(Location data for words and elements)
******
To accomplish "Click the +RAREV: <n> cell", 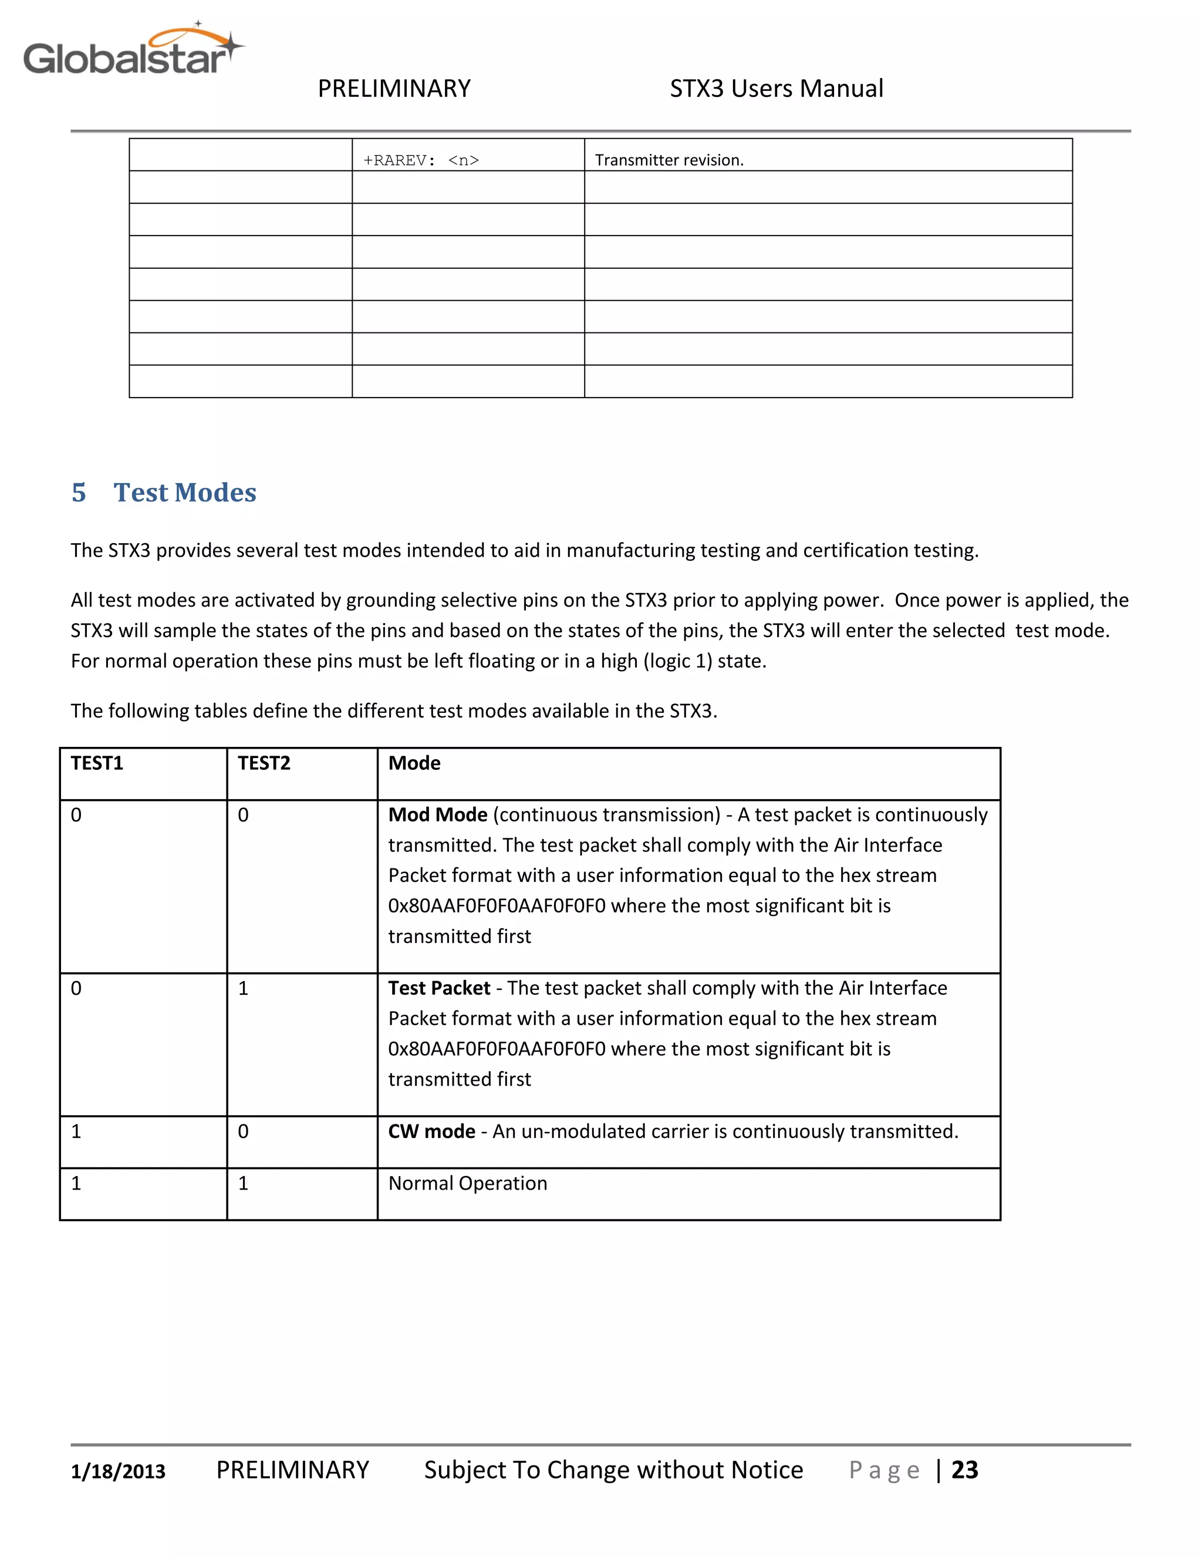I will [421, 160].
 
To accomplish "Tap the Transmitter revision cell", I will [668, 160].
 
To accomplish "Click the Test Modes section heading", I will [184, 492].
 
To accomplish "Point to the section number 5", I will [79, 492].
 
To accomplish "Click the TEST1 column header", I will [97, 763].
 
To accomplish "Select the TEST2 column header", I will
******
The problem:
Show every line above that contains the word "section", copying each one in full.

Task output:
To accomplish "Click the Test Modes section heading", I will [184, 492].
To accomplish "Point to the section number 5", I will [79, 492].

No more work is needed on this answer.